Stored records

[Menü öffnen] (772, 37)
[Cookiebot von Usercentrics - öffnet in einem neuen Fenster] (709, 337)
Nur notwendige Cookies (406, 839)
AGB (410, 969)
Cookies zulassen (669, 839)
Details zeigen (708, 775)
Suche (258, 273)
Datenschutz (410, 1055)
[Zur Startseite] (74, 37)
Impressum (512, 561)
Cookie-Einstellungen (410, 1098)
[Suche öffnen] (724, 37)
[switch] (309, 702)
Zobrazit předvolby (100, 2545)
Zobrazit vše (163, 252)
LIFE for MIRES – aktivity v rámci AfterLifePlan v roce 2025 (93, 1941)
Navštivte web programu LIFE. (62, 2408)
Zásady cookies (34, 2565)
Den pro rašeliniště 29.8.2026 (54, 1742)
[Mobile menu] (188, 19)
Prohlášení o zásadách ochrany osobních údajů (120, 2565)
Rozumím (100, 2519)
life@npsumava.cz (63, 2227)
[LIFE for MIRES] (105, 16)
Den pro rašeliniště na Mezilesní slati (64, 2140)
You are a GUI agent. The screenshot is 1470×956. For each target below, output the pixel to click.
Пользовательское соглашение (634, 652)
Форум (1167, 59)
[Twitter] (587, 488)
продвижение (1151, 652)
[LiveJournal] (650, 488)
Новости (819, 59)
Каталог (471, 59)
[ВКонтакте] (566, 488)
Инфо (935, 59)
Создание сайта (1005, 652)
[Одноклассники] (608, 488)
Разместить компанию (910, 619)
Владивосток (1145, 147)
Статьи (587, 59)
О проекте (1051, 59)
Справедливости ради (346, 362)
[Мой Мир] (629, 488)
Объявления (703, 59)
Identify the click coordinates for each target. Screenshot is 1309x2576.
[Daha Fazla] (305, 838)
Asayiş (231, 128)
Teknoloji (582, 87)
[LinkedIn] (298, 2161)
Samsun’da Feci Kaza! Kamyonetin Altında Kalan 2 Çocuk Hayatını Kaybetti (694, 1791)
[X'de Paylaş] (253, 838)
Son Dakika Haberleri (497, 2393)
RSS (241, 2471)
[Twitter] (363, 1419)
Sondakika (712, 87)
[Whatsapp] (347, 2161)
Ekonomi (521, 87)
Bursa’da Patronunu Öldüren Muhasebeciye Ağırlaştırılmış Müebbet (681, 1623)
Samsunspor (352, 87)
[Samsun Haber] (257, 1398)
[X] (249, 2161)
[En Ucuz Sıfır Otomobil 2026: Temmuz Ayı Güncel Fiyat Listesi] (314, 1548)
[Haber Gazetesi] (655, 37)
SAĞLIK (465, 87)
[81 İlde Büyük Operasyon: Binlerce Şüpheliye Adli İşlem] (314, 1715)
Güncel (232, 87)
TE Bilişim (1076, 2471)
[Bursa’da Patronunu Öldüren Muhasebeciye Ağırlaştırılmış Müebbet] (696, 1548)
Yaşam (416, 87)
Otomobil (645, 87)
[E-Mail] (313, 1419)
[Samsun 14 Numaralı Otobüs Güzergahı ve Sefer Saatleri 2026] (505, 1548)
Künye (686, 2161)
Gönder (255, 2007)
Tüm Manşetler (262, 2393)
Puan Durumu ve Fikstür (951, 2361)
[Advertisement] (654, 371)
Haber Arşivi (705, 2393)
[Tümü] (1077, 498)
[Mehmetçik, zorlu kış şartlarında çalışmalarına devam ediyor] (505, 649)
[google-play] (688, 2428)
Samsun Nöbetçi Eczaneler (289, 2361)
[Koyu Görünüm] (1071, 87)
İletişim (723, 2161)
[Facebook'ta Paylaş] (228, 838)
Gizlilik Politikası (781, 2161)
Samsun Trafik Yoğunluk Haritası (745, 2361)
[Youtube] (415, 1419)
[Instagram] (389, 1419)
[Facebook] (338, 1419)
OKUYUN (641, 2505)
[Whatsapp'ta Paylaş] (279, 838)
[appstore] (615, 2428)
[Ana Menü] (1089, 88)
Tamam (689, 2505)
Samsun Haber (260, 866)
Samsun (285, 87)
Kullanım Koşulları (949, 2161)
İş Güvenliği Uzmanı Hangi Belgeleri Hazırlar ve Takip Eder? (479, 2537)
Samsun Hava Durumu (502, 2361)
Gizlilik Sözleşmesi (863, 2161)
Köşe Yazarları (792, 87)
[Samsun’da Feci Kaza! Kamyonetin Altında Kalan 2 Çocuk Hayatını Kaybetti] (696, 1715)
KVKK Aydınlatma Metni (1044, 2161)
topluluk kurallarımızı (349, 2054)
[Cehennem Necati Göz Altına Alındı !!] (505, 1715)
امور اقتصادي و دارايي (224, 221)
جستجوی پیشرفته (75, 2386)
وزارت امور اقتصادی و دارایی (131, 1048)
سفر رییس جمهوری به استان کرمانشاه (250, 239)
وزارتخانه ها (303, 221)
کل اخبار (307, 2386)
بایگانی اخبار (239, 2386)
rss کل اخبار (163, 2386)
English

### Your objective
Give back every entry, unchanged in any way.

### Expected answer
[Menü öffnen] (772, 37)
[Cookiebot von Usercentrics - öffnet in einem neuen Fenster] (709, 337)
Nur notwendige Cookies (406, 839)
AGB (410, 969)
Cookies zulassen (669, 839)
Details zeigen (708, 775)
Suche (258, 273)
Datenschutz (410, 1055)
[Zur Startseite] (74, 37)
Impressum (512, 561)
Cookie-Einstellungen (410, 1098)
[Suche öffnen] (724, 37)
[switch] (309, 702)
Zobrazit předvolby (100, 2545)
Zobrazit vše (163, 252)
LIFE for MIRES – aktivity v rámci AfterLifePlan v roce 2025 (93, 1941)
Navštivte web programu LIFE. (62, 2408)
Zásady cookies (34, 2565)
Den pro rašeliniště 29.8.2026 (54, 1742)
[Mobile menu] (188, 19)
Prohlášení o zásadách ochrany osobních údajů (120, 2565)
Rozumím (100, 2519)
life@npsumava.cz (63, 2227)
[LIFE for MIRES] (105, 16)
Den pro rašeliniště na Mezilesní slati (64, 2140)
You are a GUI agent. The screenshot is 1470×956. For each target below, output the pixel to click.
Пользовательское соглашение (634, 652)
Форум (1167, 59)
[Twitter] (587, 488)
продвижение (1151, 652)
[LiveJournal] (650, 488)
Новости (819, 59)
Каталог (471, 59)
[ВКонтакте] (566, 488)
Инфо (935, 59)
Создание сайта (1005, 652)
[Одноклассники] (608, 488)
Разместить компанию (910, 619)
Владивосток (1145, 147)
Статьи (587, 59)
О проекте (1051, 59)
Справедливости ради (346, 362)
[Мой Мир] (629, 488)
Объявления (703, 59)
Identify the click coordinates for each target. Screenshot is 1309x2576.
[Daha Fazla] (305, 838)
Asayiş (231, 128)
Teknoloji (582, 87)
[LinkedIn] (298, 2161)
Samsun’da Feci Kaza! Kamyonetin Altında Kalan 2 Çocuk Hayatını Kaybetti (694, 1791)
[X'de Paylaş] (253, 838)
Son Dakika Haberleri (497, 2393)
RSS (241, 2471)
[Twitter] (363, 1419)
Sondakika (712, 87)
[Whatsapp] (347, 2161)
Ekonomi (521, 87)
Bursa’da Patronunu Öldüren Muhasebeciye Ağırlaştırılmış Müebbet (681, 1623)
Samsunspor (352, 87)
[Samsun Haber] (257, 1398)
[X] (249, 2161)
[En Ucuz Sıfır Otomobil 2026: Temmuz Ayı Güncel Fiyat Listesi] (314, 1548)
[Haber Gazetesi] (655, 37)
SAĞLIK (465, 87)
[81 İlde Büyük Operasyon: Binlerce Şüpheliye Adli İşlem] (314, 1715)
Güncel (232, 87)
TE Bilişim (1076, 2471)
[Bursa’da Patronunu Öldüren Muhasebeciye Ağırlaştırılmış Müebbet] (696, 1548)
Yaşam (416, 87)
Otomobil (645, 87)
[E-Mail] (313, 1419)
[Samsun 14 Numaralı Otobüs Güzergahı ve Sefer Saatleri 2026] (505, 1548)
Künye (686, 2161)
Gönder (255, 2007)
Tüm Manşetler (262, 2393)
Puan Durumu ve Fikstür (951, 2361)
[Advertisement] (654, 371)
Haber Arşivi (705, 2393)
[Tümü] (1077, 498)
[Mehmetçik, zorlu kış şartlarında çalışmalarına devam ediyor] (505, 649)
[google-play] (688, 2428)
Samsun Nöbetçi Eczaneler (289, 2361)
[Koyu Görünüm] (1071, 87)
İletişim (723, 2161)
[Facebook'ta Paylaş] (228, 838)
Gizlilik Politikası (781, 2161)
Samsun Trafik Yoğunluk Haritası (745, 2361)
[Youtube] (415, 1419)
[Instagram] (389, 1419)
[Facebook] (338, 1419)
OKUYUN (641, 2505)
[Whatsapp'ta Paylaş] (279, 838)
[appstore] (615, 2428)
[Ana Menü] (1089, 88)
Tamam (689, 2505)
Samsun Haber (260, 866)
Samsun (285, 87)
Kullanım Koşulları (949, 2161)
İş Güvenliği Uzmanı Hangi Belgeleri Hazırlar ve Takip Eder? (479, 2537)
Samsun Hava Durumu (502, 2361)
Gizlilik Sözleşmesi (863, 2161)
Köşe Yazarları (792, 87)
[Samsun’da Feci Kaza! Kamyonetin Altında Kalan 2 Çocuk Hayatını Kaybetti] (696, 1715)
KVKK Aydınlatma Metni (1044, 2161)
topluluk kurallarımızı (349, 2054)
[Cehennem Necati Göz Altına Alındı !!] (505, 1715)
امور اقتصادي و دارايي (224, 221)
جستجوی پیشرفته (75, 2386)
وزارت امور اقتصادی و دارایی (131, 1048)
سفر رییس جمهوری به استان کرمانشاه (250, 239)
وزارتخانه ها (303, 221)
کل اخبار (307, 2386)
بایگانی اخبار (239, 2386)
rss کل اخبار (163, 2386)
English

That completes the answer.